_RECORDS SHOWN_.
==============================
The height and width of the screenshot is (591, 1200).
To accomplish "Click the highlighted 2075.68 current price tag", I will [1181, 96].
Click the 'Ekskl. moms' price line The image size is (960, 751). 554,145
==============================
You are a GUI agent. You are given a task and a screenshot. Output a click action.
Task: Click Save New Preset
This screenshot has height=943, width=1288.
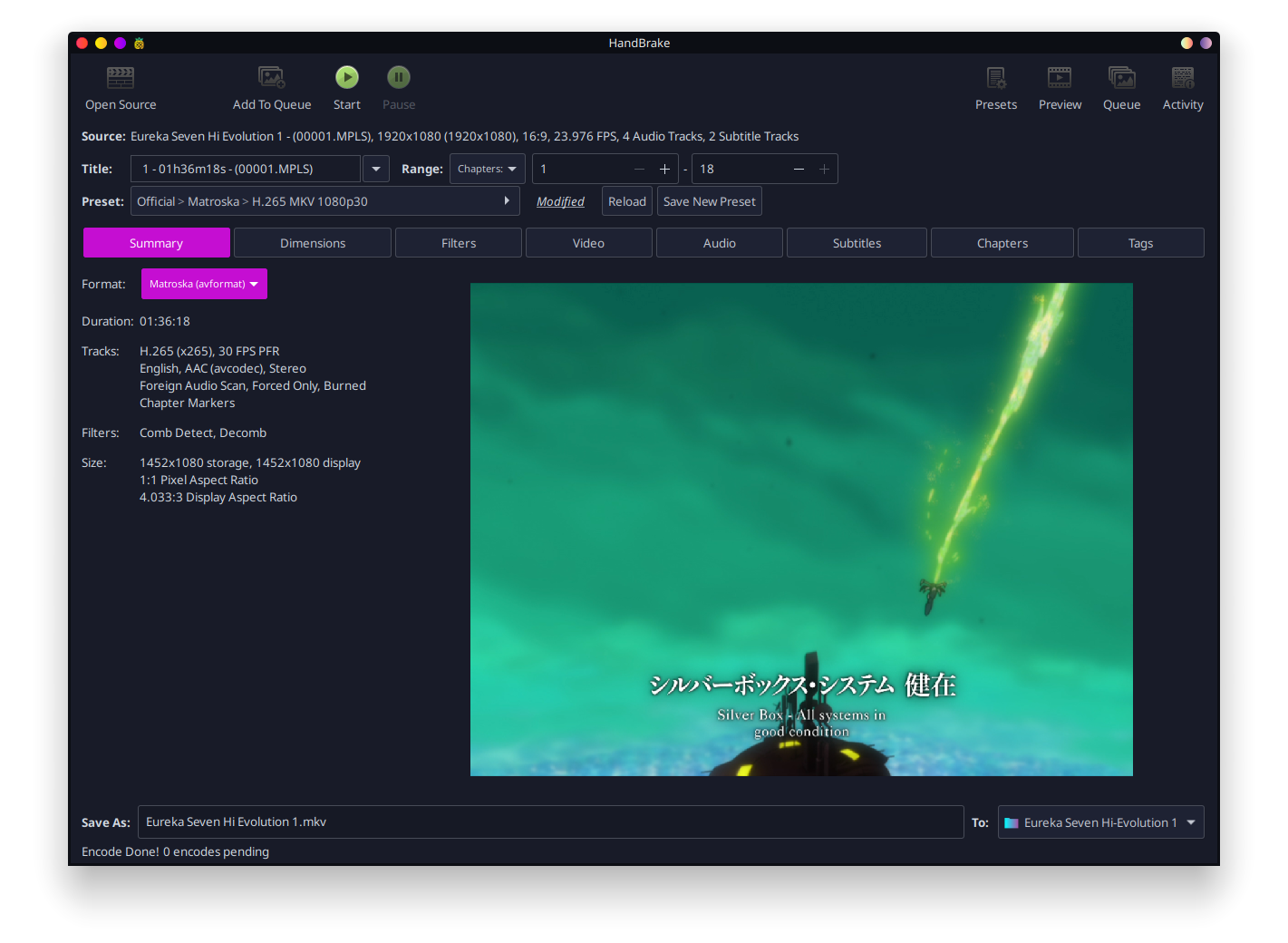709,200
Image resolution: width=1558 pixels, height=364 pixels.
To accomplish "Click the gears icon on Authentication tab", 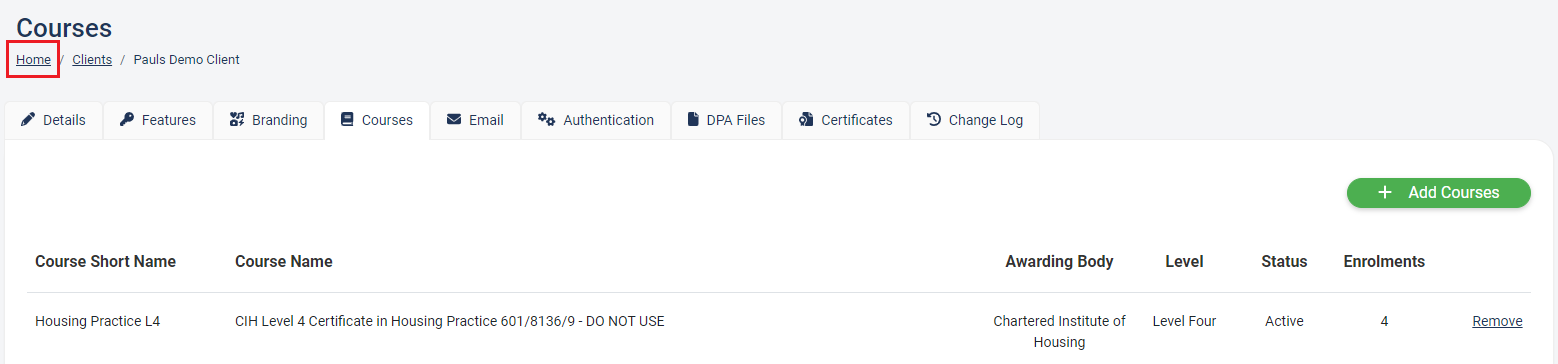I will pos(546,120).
==============================
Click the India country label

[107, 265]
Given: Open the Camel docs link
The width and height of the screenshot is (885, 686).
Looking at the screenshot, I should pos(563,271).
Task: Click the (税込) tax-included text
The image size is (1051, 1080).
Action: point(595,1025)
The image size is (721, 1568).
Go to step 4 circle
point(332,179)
==============================
_WHAT TO PRODUCE_.
Nothing but the lines above from the one containing "The height and" through the one containing "Click the 'Ekskl." should appear in the answer, each repeated exactly.

_ANSWER SECTION_.
The height and width of the screenshot is (591, 1200).
To accomplish "Click the highlighted 2075.68 current price tag", I will [1181, 96].
Click the 'Ekskl. moms' price line The image size is (960, 751). 554,145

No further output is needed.